先日、改正建築士法で義務付けられた『一級建築士定期講習』の終了書が送付されてきました。これは平成20年11月より施行されている建築士法等の一部を改正する法律によるものです。
この『改正建築士法』とは、耐震強度偽装事件(姉歯事件)の対策のひとつとして改正された法律です。主な改正点は、建築士試験の見直し、定期講習制度、管理建築士の要件強化、重要事項説明の義務づけなどがあります。
『一級建築士定期講習』は、建築士事務所に所属する建築士に対して、3年毎の定期講習の受講が義務づけられています。講習はテキストに沿って行われ、最後に終了考査(試験)に合格すれば、後日終了書が送付されます。1日を費やし12000円支払った講習ですが、正直言って何の役にも立たない酷い講習・考査でした。義務化された1級建築士の対象者は、これまで約56000名が受講しています。(財)建築技術教育普及センターという、国土交通省の外郭団体の為の義務化と思われても仕方ない制度です。また、講習の対象は建築士事務所に所属する建築士のみであり、身内とも言える役人は対象外となっています。どこまで役人を特権階級としたいのかとの疑問もあります。更に、管理建築士としての講習も別途義務付けられています。

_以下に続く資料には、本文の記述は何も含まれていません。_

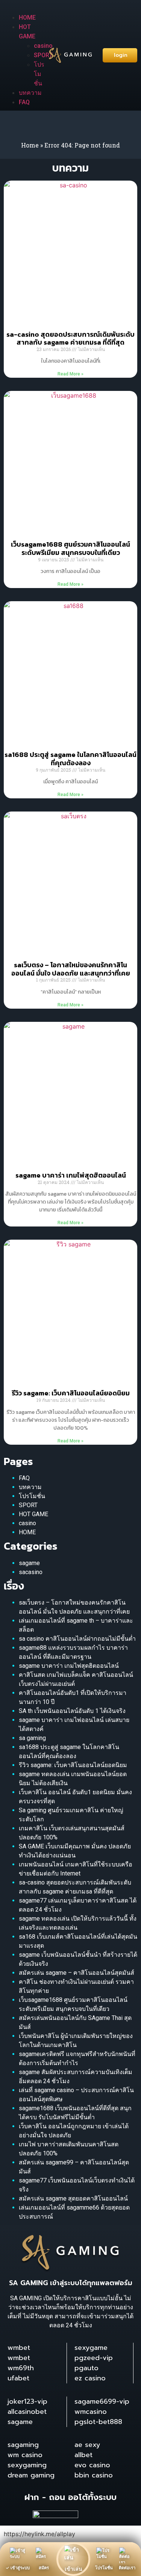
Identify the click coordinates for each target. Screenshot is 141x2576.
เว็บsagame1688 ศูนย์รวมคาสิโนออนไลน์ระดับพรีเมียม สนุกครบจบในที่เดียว (70, 548)
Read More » (70, 374)
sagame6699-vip (101, 2401)
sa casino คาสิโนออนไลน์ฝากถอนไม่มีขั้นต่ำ (77, 1638)
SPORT (28, 1505)
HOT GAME (33, 1514)
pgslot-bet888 (98, 2421)
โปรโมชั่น (39, 74)
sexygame (91, 2347)
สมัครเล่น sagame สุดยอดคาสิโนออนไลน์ (73, 2198)
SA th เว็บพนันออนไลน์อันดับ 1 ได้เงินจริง (72, 1710)
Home (30, 145)
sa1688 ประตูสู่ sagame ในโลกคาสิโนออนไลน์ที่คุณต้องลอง (70, 758)
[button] (21, 8)
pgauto (86, 2368)
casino (27, 1523)
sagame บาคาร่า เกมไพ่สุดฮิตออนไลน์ (70, 1175)
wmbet (19, 2347)
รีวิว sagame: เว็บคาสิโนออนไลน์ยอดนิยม (71, 1393)
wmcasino (90, 2411)
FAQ (24, 102)
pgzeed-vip (93, 2358)
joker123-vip (27, 2401)
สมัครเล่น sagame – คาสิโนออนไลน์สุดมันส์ (76, 1972)
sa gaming (32, 1738)
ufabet (18, 2378)
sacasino (30, 1572)
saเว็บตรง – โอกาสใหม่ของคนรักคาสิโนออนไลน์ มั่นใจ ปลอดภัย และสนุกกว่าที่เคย (70, 969)
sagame (29, 1563)
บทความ (30, 92)
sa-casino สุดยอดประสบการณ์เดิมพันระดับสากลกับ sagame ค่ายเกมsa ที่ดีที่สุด (70, 338)
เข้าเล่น (73, 2568)
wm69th (21, 2368)
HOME (27, 17)
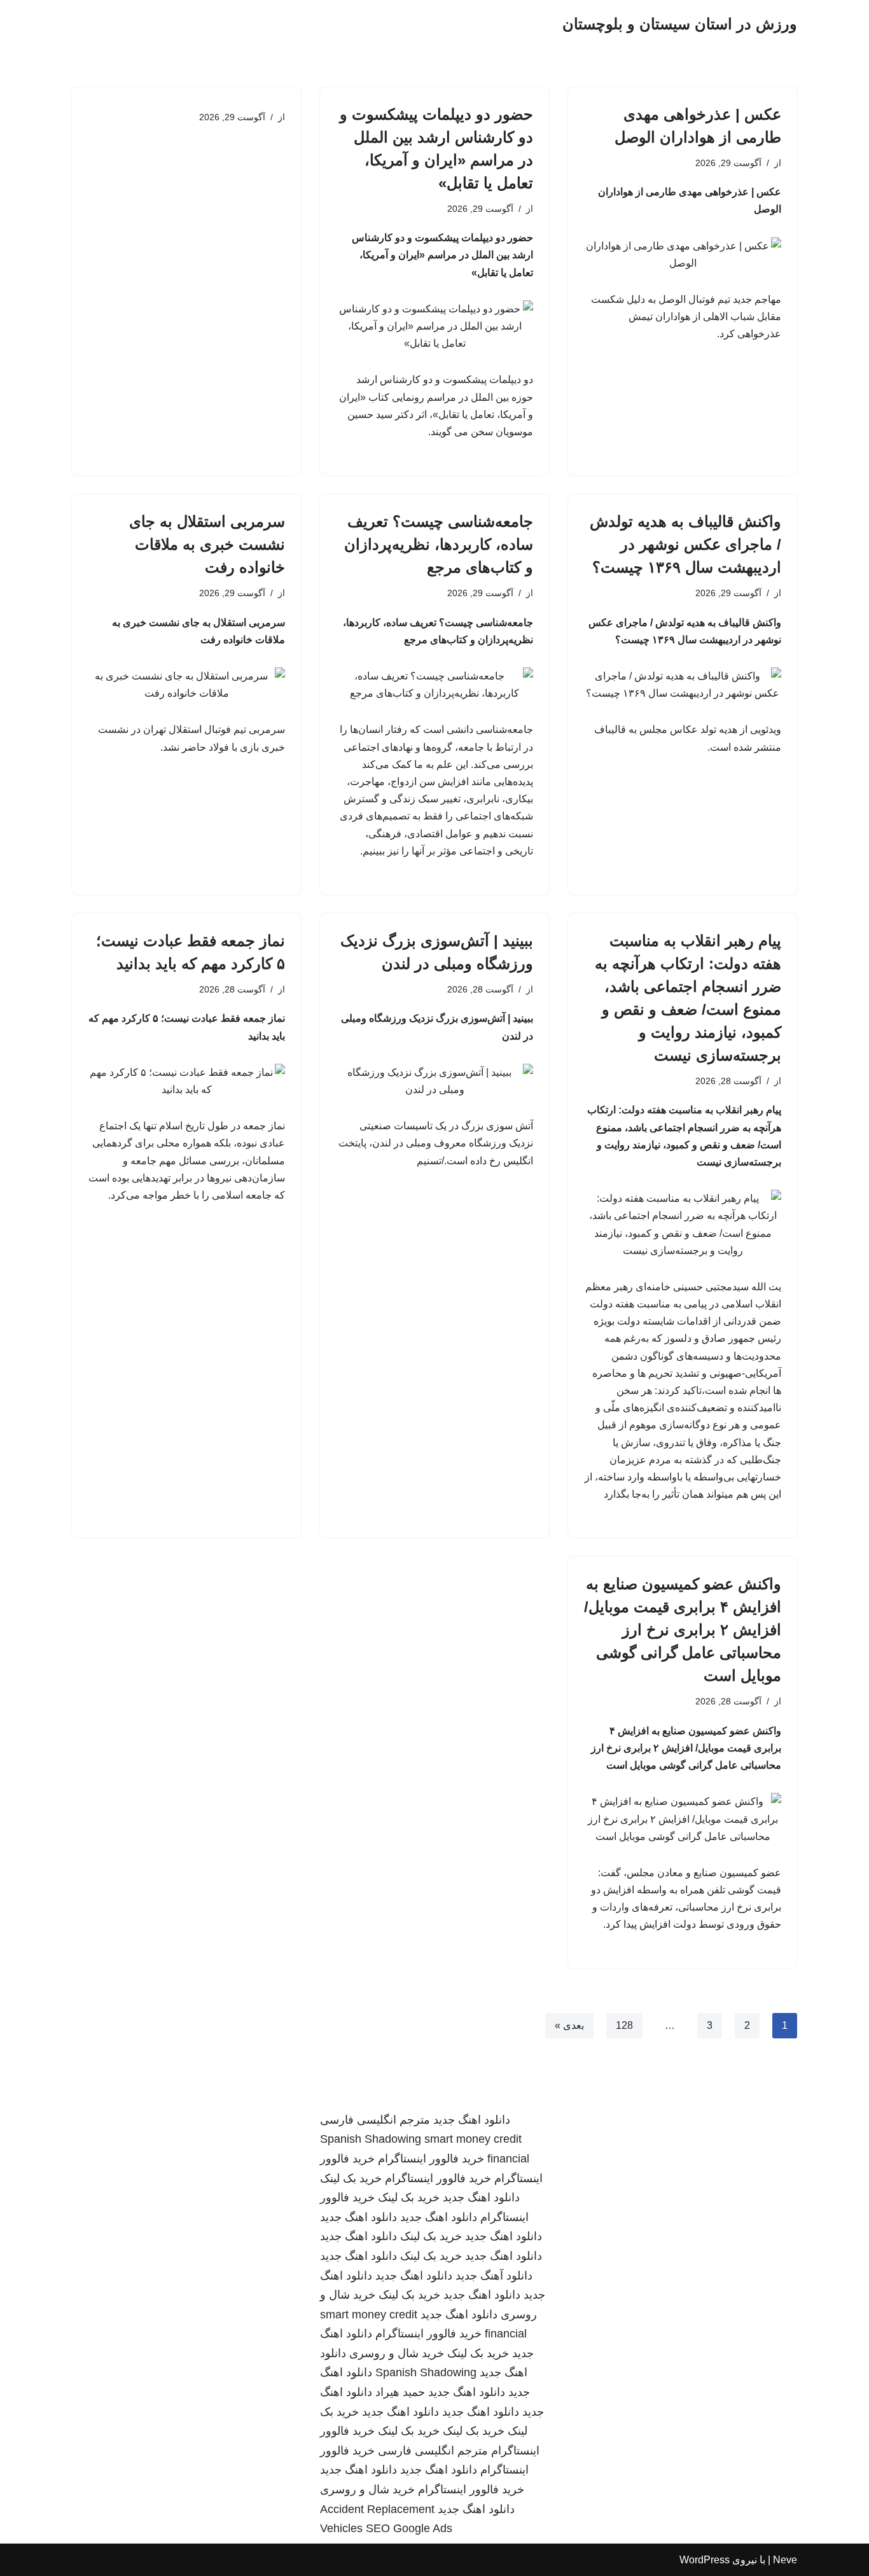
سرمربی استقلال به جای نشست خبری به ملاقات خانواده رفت (207, 544)
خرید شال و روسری (396, 2353)
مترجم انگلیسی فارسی (375, 2119)
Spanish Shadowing (370, 2139)
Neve (785, 2559)
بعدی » (569, 2025)
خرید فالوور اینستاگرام (431, 2158)
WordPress (704, 2559)
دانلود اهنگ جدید (471, 2119)
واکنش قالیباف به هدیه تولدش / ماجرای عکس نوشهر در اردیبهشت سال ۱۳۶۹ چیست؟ (685, 544)
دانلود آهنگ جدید (493, 2275)
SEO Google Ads (409, 2528)
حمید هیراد (400, 2392)
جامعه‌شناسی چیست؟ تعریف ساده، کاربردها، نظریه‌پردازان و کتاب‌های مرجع (438, 544)
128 (624, 2025)
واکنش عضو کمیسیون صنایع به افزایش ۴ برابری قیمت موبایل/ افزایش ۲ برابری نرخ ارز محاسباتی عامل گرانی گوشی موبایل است (682, 1629)
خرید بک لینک (351, 2178)
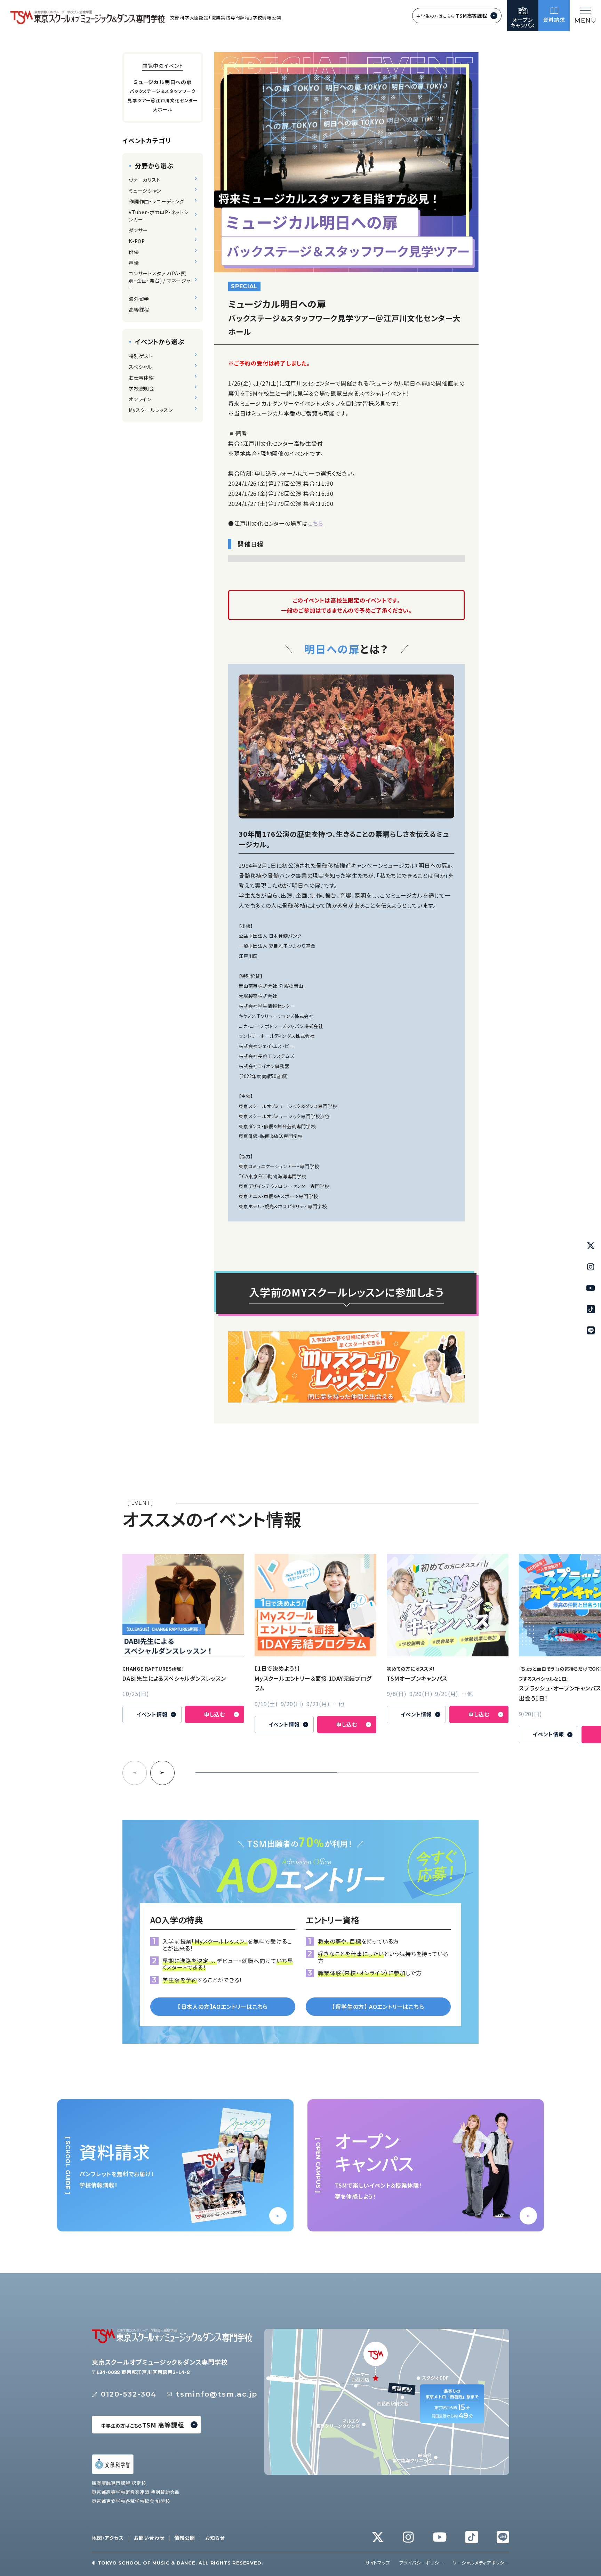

そもそも耐震強度偽装事件は、姉歯元1級建築士の人間性の問題なのに、国は建築士の資質や能力・技術の問題と捉えた事が、この様な全く理解に苦しむ法律改正につながり、更には天下り先の収益確保まで図ったのではないかと考えています。
当時、衆議院・参議院とも全会一致で可決されました。建築がわかる国会議員は1人もいないのか、建築などわかなくても、この対策で偽装がなぜ無くなるのか、落胆した事を思い出しました。
義務化なので、定期講習を受講し無事終了考査に合格したことは良かったのですが、法律の成立や改正(改悪)に、私達はもっと敏感にならなくてはと改めて感じました。そして、問題の本質が何かをしっかりと見極め、要因分析と対策、成果の検証の必要性を改めて考えさせられました。